# Sit-ins vs sit-ons: What is your experience



## troppo (Feb 1, 2006)

If you have fished and/or done some touring from sit-in yaks AND sit-on yaks, please take the time to describe your experience. What did you like about the SIK? How about the SOT?

[I am not after discussion about what is theoretically 'right' for fishing or expeditions, but your opinions on what worked or didn't for you in your situation.]


----------



## JD (Jul 2, 2006)

Hi Troppo

I've got a Perception 370 Acadia sik that I've used for a few years. Great for a paddle but a bit restrictive when fishing. I also have a problem with the idea of rolling it and then having to wet exit. The exit is easy but not the re-entry. But I do still like the kayak. I've kept it for my wife to paddle as she's not into fishing.
Now I have a Swing and there's no comparison as far as I'm concerned. I don't think I'd go back to sik even if I didn't fish. The older you get the easier the sot is.

John


----------



## Scott (Aug 29, 2005)

Troppo, I have paddled Siks for many years. their inherent limitations as far as fishing goes stopped me from becoming a exclusive yak fisho until the p15 came on the scene. They are FAST, lack secondary stability generally and create more complex self rescue scenarios. I love my SOT for fishing (even if it is slow by comparison) and love the Mirage 580 for a pure paddling boat.

Catch ya Scott


----------



## bazzoo (Oct 17, 2006)

Hi Troppo, both are great in my humble opinion , i have a TK1 which i love to paddle with other tks or k1s, they are just the smoothest , i have a SEA WASP sea kayak which is fast and great to paddle and also very smooth, i occasionaly like to fish out of the sea kayak, but its really only a troll of a lure or two at a fairly fast clip, or a throw of a few lures on a sand flat, not really conducive to serious fishing , too restricted and the thought of an unceremonius entry into the drink does not grab me a lot, as reentry is a drag, and since i had the back surgeries , eskimo rolls are no longer an option, then there is the espri, great to fish off and paddels pretty well, and if i go for a dive , who cares , just crawl back on, so really , like them all , just depends on the mood at the time


----------



## Clarkos (Oct 11, 2006)

### WHAT YOU WILL DO
Copy the kayak thread between "## JD (Jul 2, 2006)" and "not into fishing.", inclusive, switching "wife" to "partner". The material after this point comes from a separate source.

### DATASET EXTRACT
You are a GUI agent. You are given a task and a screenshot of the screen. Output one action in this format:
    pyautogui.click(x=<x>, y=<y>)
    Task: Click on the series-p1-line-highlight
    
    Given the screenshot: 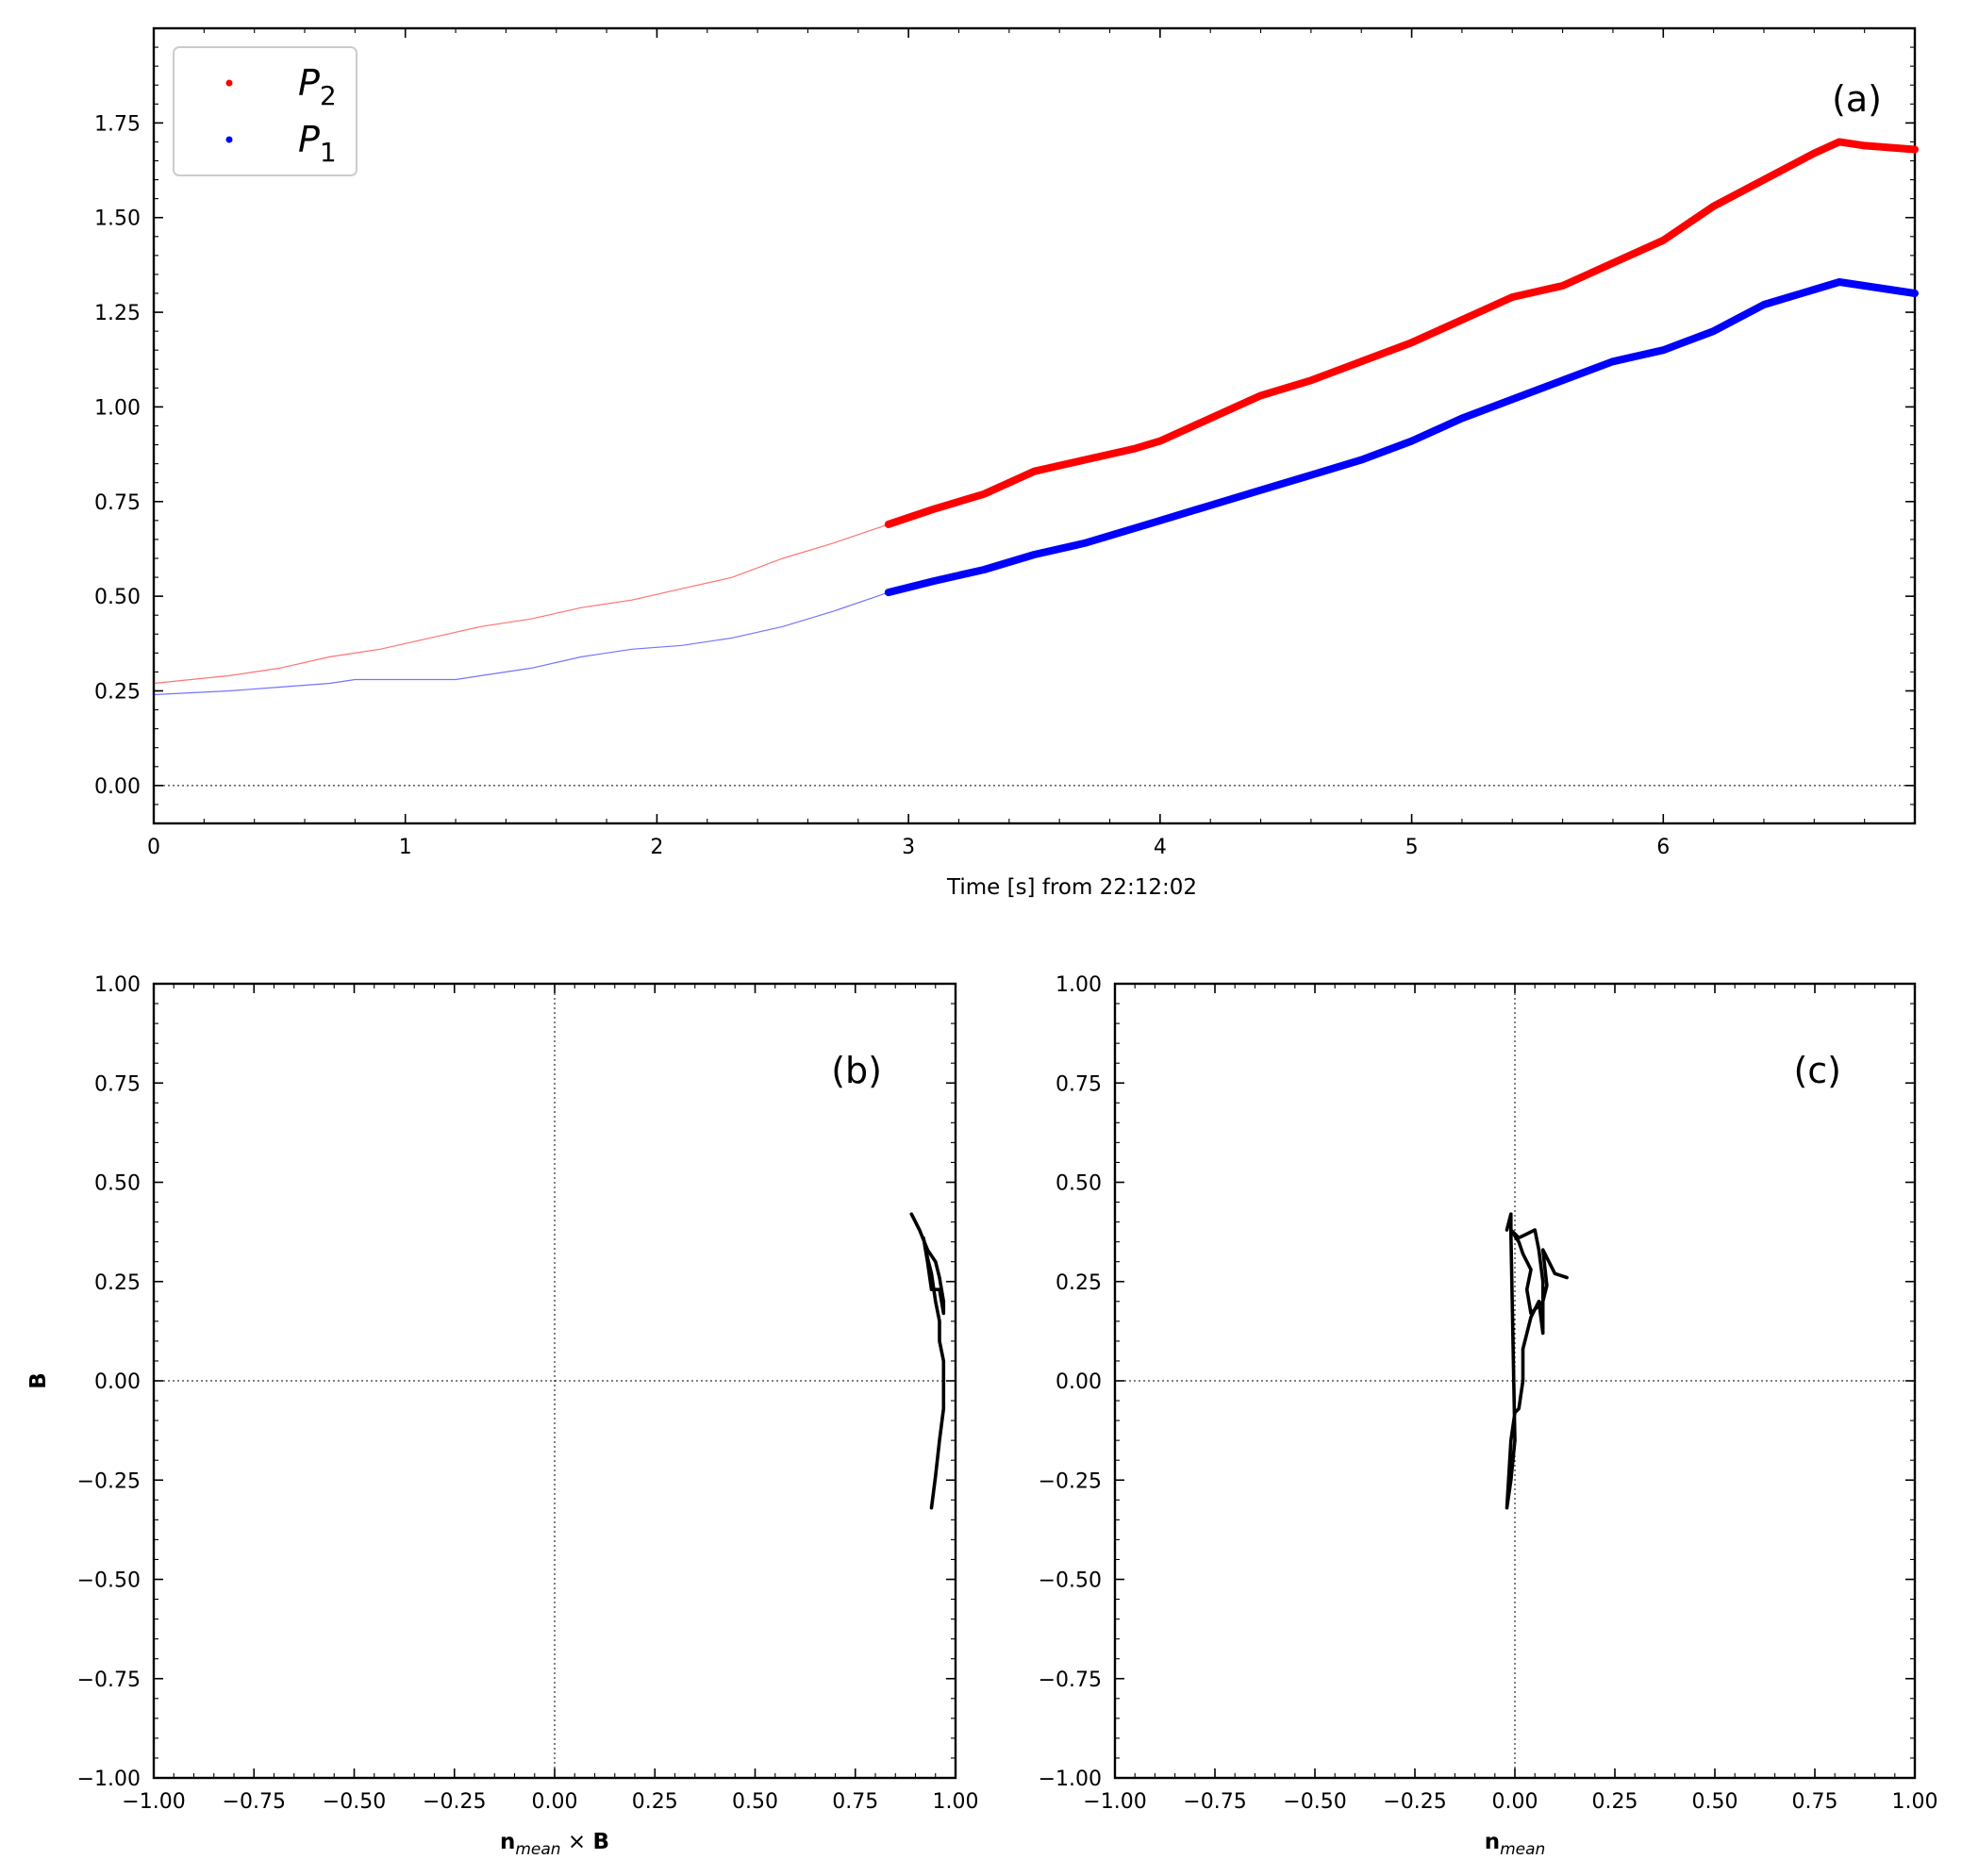 What is the action you would take?
    pyautogui.click(x=1402, y=438)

### ANSWER SPACE
## JD (Jul 2, 2006)

Hi Troppo

I've got a Perception 370 Acadia sik that I've used for a few years. Great for a paddle but a bit restrictive when fishing. I also have a problem with the idea of rolling it and then having to wet exit. The exit is easy but not the re-entry. But I do still like the kayak. I've kept it for my partner to paddle as she's not into fishing.